▶ WHAT IS ASKED
Reproduce verbatim everything in the records from the line containing "Describe the element at coordinates (1024, 798)" down to the end of the records.

▶ INPUT
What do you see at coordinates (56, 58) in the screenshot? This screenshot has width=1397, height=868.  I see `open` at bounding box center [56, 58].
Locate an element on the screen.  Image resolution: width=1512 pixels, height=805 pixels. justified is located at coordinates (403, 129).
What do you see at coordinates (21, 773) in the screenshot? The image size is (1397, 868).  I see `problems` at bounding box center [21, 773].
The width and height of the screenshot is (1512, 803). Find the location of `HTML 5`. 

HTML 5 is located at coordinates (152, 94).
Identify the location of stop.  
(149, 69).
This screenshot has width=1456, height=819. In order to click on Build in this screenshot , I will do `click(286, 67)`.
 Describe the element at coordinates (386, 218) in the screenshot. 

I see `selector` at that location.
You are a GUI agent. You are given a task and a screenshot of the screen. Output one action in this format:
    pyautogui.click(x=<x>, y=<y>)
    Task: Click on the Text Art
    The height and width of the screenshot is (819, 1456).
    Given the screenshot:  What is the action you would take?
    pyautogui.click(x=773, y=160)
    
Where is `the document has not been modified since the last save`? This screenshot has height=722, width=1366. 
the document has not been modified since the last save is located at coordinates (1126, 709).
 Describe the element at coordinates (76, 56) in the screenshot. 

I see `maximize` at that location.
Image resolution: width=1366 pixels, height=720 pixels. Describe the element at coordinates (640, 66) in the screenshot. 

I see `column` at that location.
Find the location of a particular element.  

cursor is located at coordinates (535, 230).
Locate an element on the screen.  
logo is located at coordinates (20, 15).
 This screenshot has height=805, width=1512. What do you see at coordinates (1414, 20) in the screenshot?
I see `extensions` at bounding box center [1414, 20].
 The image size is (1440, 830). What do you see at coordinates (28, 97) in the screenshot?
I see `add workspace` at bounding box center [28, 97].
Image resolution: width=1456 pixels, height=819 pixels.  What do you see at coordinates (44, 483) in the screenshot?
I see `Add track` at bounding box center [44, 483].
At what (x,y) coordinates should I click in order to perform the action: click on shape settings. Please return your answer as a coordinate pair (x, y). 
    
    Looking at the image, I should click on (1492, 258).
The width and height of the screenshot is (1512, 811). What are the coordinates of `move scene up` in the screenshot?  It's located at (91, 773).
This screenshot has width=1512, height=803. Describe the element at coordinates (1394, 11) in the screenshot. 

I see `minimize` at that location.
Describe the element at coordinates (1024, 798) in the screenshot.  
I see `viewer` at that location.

▶ EXERCISE RESULT
Describe the element at coordinates (1024, 798) in the screenshot.  
I see `viewer` at that location.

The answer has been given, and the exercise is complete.